- _EXERCISE_: Skipping each picture, output the entries exactly as they stand below.

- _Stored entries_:
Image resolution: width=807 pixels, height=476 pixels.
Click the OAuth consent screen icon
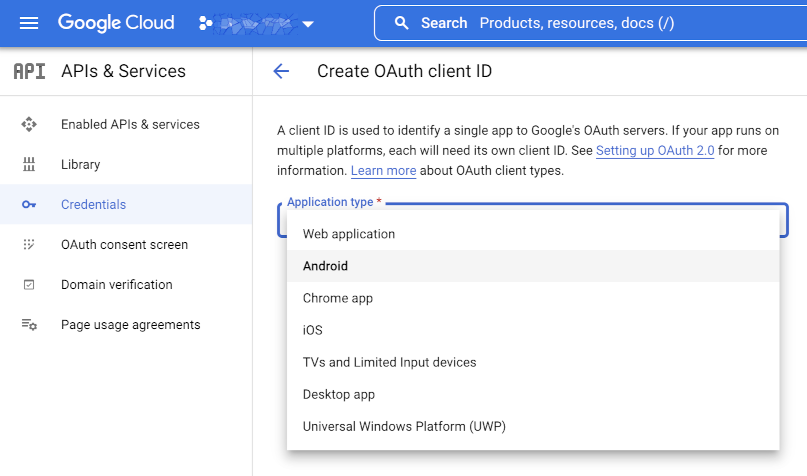(x=29, y=245)
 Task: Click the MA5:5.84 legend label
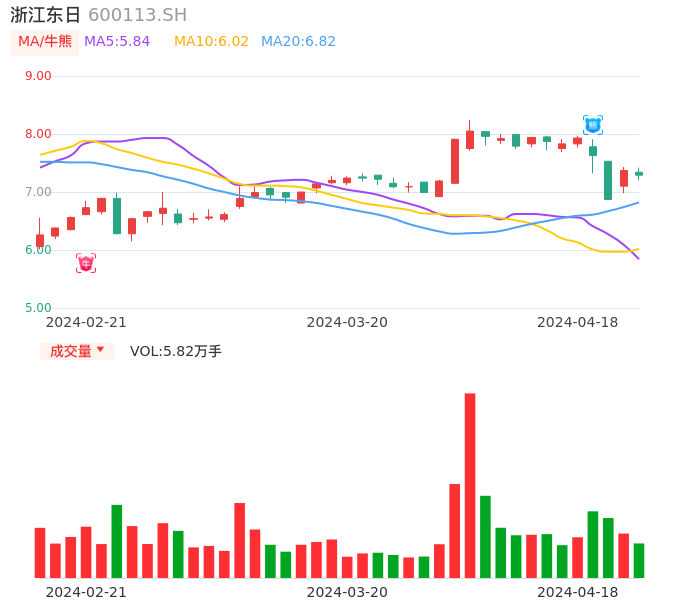point(117,42)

- _EXERCISE OUTPUT_:
Image resolution: width=807 pixels, height=476 pixels.
Click the OAuth consent screen icon
(x=29, y=245)
 Task: Click the MA5:5.84 legend label
point(117,42)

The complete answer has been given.